2008-02-15 Thread Paul Menage

This set of patches makes the Control Groups API more structured and
self-describing.

1) Allows control files to be associated with data types such as
"u64", "string", "map", etc. These types show up in a new cgroup.api
file in each cgroup directory, along with a user-readable
string. Files that use cgroup-provided data accessors have these file
types inferred automatically.

2) Moves various files in cpusets and the memory controller from using
custom-written file handlers to cgroup-defined handlers

3) Adds the "cgroup." prefix for existing cgroup-provided control
files (tasks, release_agent, releasable, notify_on_release). Given
than we've already had 2.6.24 go out without this prefix, I guess this
could be a little contentious - but it seems like a good move to
prevent name clashes in the future. (Note that this doesn't affect
mounting the legacy cpuset filesystem, since the compatibility layer
disables all prefixes when mounted with filesystem type "cpuset"). If
people object too strongly, we could just make this the case for *new*
cgroup API files, but I think this is a case where consistency would
be better than compatibility - I'd be surprised if anyone has written
major legacy apps yet that rely on 2.6.24 cgroup control file names.

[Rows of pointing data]
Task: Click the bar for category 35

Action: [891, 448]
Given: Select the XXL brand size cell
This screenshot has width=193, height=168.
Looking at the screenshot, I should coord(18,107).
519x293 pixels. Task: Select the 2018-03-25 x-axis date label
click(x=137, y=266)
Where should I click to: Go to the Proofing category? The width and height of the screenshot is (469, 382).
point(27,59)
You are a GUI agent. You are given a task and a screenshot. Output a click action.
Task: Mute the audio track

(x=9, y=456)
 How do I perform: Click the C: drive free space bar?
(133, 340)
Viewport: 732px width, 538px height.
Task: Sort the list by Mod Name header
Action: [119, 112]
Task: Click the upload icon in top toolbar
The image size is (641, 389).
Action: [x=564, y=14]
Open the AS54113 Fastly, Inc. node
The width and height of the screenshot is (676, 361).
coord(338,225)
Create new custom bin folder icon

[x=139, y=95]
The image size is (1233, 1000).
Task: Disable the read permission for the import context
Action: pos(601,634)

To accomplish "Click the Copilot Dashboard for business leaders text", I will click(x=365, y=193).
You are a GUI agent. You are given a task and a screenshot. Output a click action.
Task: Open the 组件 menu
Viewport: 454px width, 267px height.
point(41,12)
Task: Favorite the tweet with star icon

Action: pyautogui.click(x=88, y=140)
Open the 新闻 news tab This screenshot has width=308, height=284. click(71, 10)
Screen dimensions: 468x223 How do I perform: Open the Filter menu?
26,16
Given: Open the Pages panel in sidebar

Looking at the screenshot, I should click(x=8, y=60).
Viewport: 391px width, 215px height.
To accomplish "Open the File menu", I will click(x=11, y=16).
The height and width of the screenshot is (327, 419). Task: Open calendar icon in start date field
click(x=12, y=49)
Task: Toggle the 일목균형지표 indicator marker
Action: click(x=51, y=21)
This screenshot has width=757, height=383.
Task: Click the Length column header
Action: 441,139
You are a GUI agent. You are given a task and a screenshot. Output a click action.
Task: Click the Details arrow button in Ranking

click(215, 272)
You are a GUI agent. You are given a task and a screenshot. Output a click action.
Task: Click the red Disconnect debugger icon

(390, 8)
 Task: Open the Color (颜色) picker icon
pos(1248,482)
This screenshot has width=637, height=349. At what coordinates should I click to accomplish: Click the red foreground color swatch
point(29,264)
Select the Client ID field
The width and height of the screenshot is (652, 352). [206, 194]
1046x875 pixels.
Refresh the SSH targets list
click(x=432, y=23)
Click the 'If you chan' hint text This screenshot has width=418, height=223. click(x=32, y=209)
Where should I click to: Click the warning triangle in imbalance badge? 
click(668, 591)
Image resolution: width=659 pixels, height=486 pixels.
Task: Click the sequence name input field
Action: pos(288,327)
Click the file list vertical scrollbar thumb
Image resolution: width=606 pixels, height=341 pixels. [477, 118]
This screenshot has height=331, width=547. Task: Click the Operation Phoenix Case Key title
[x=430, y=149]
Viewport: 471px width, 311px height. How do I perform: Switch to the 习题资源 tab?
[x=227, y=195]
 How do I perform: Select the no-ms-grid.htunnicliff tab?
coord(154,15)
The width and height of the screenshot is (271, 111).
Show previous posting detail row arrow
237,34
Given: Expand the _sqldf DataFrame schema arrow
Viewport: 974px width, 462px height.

▸ **INSTRUCTIONS TO FOLLOW**: Which existing cgroup-provided control files does the cgroup patch message say will receive the "cgroup." prefix? List them all.

▸ **TASK SOLUTION**: tasks, release_agent, releasable, notify_on_release